Il semblerait que les cadres de l'armée saoudienne n'aient pas montré beaucoup d'ardeur au combat. Il faut dire que leur commandant en chef, le fils du roi, est un fringant trentenaire totalement inexpérimenté. Il peine à s'imposer auprès des officiers supérieurs et généraux qui ont reçu leurs galons du prince Sultan, défunt ministre de la défense de 1963 à 2011, dont la descendance a été mise à l'écart par le nouveau monarque.
On a remarqué la discrétion de la garde nationale qui constitue pourtant l'élite combattante des tribus saoudiennes. Le Prince Mitab ben Abdallah fils de l'ancien roi a été évincé de toute prétention à la succession. Il est pourtant resté malgré les purges du sérail le chef incontesté de cette garde prétorienne d'élite puissamment assistée par des sociétés militaires privées. Or il semblerait que cette armée n'ait pas été engagée dans les combats.

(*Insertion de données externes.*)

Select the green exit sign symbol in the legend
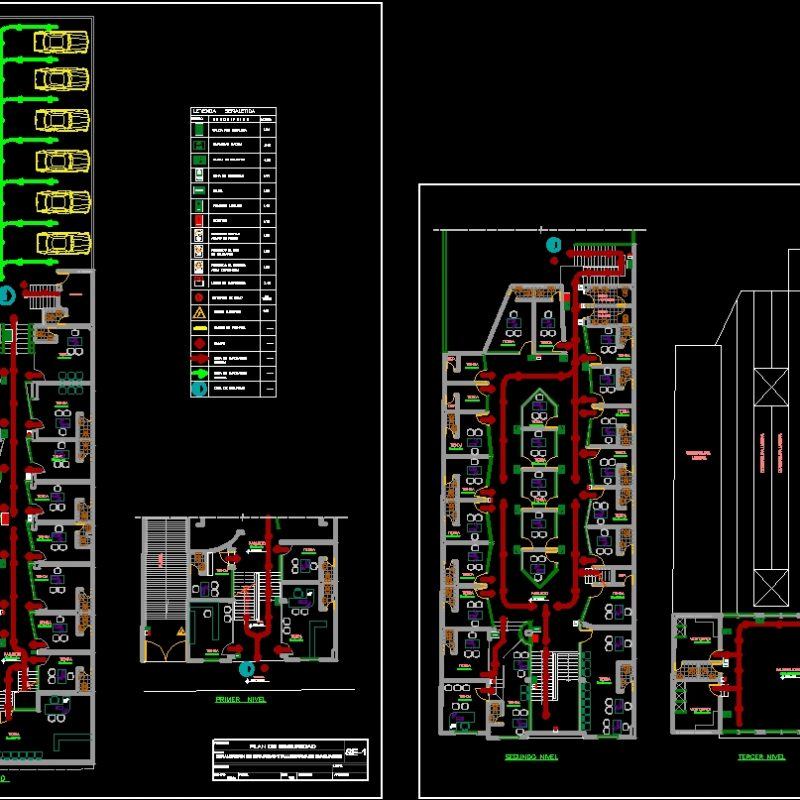Image resolution: width=800 pixels, height=800 pixels. point(198,131)
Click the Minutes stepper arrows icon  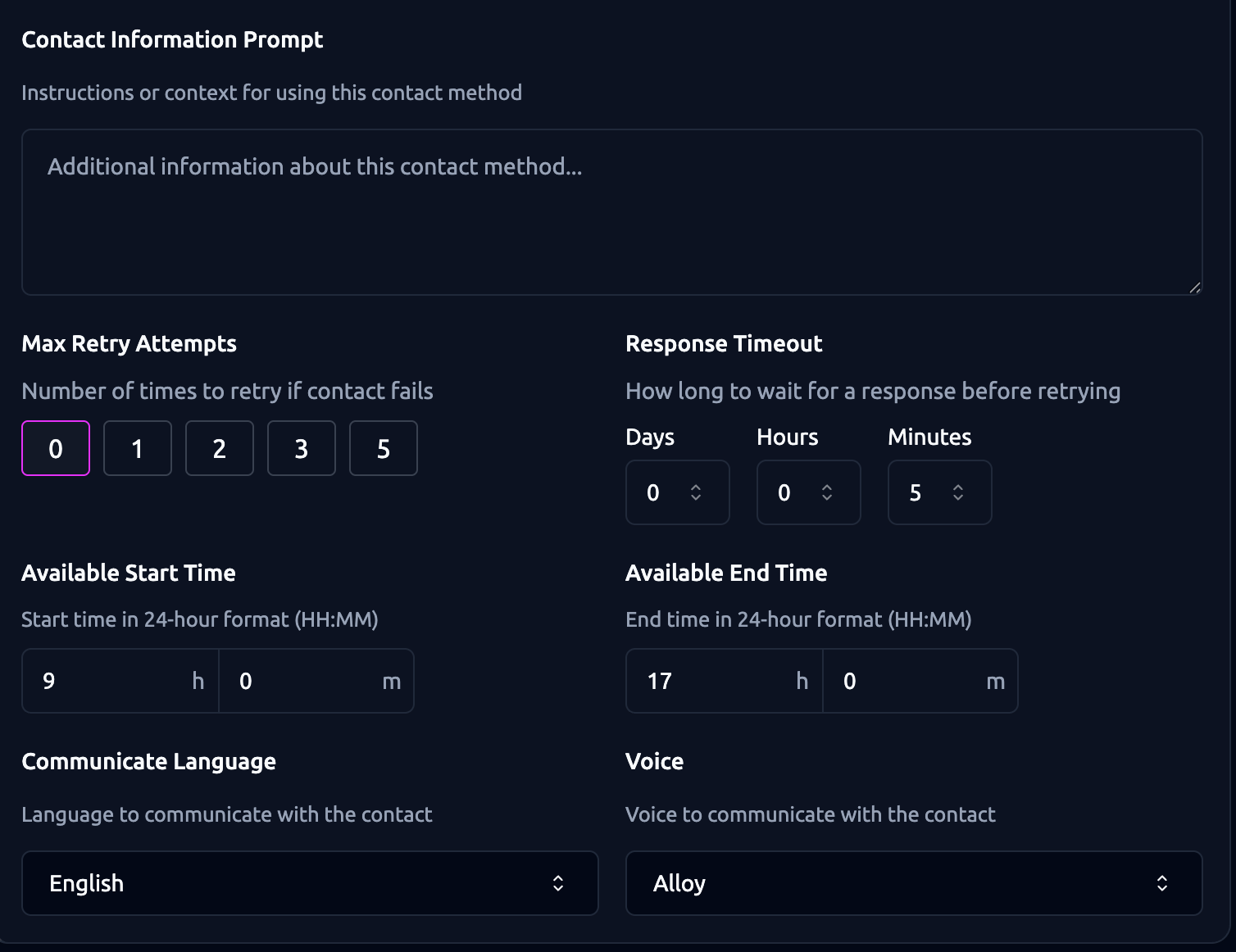click(958, 492)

On peut aussi s’interroger sur le degré d'allégeance des tentaculaires services secrets dont le légendaire patron le Prince Bandar Ben Sultan a été limogé dés l’intronisation du nouveau roi.

Protéger Al-Qaïda ?
L'offensive saoudienne n'a ciblé que la partie très peuplée du Yémen, elle a épargné les larges territoires contrôlés par Al-Qaïda. Curieusement, toutes les villes ont été bombardées par les F15 saoudiens à l'exception de Mukalla, capitale de l'Hadramaout, siège de l'organisation terroriste internationale. Selon des sources invérifiables, les Américains ont rétabli l'équité en tirant depuis un drone un missile qui aurait pulvérisé le QG des commanditaires des assassins de Charlie Hebdo. Paris aurait remercié.
Des twitters prétendent que les trois objectifs de l'expédition militaire saoudienne étaient de secourir Al Qaïda aux prises avec ses pires ennemis les houtistes yémenites, ensuite de semer une salutaire diversion au sein de la population saoudienne au bord du « printemps arabe », et enfin de tenter de reconstituer le jihad des monarchies sunnites contre la république islamique.
Les Saoudiens sont divisés entre les irréductibles sectaires adorateurs du modèle califale et les modernistes qui voudraient que l'Arabie quitte le 14ème siècle pour entrer dans la réalité du 21ème. Cette fracture idéologique expliquerait que le palais louvoie entre les extrêmes, joue dangereusement avec le pire Daech et le moins pire Al-Qaïda ou inversement, ceci dans l'espoir illusoire que la monarchie y survivra.

Vers des lendemains d'affaires
Au plan international, la réactivité est timide ou absente. La communauté bien pensante et commerçante agrée les bombardements sans toutefois y prendre part directement (sauf les monarchies jordanienne et marocaine) Toutes les chancelleries ont déserté le pays des victimes. Pas un seul média occidental couvre la tragédie. C'est une guerre à huis clos qui promet de durer cent ans.
À Moscou et à Téhéran, on s'offusque, on s'indigne, rien de plus. Le calendrier diplomatique est ailleurs, le Yémen n'est qu'un pion sur l'échiquier de la nouvelle guerre froide.
A Washington, on anticipe la campagne électorale de 2016 sur fond de lutte contre le terrorisme d'origine mystérieuse et de variation du prix du brut. Pourtant, l'enjeu militaro-industriel n'est pas négligeable. Il s'agit de vendre à la coalition du Conseil de Coopération du Golfe un bouclier d'armement face à l'Iran. Or sous la pression israélienne, les USA continuent de refuser aux Saoudiens toute participation au programme stratégique du Joint Strike Fighter: une affaire d'une centaine de milliards à la clé au doigt mouillé !
À Paris, on espère que les négociations traîneront en longueur pour permettre quelques beaux jours de plus à l'industrie d'armement!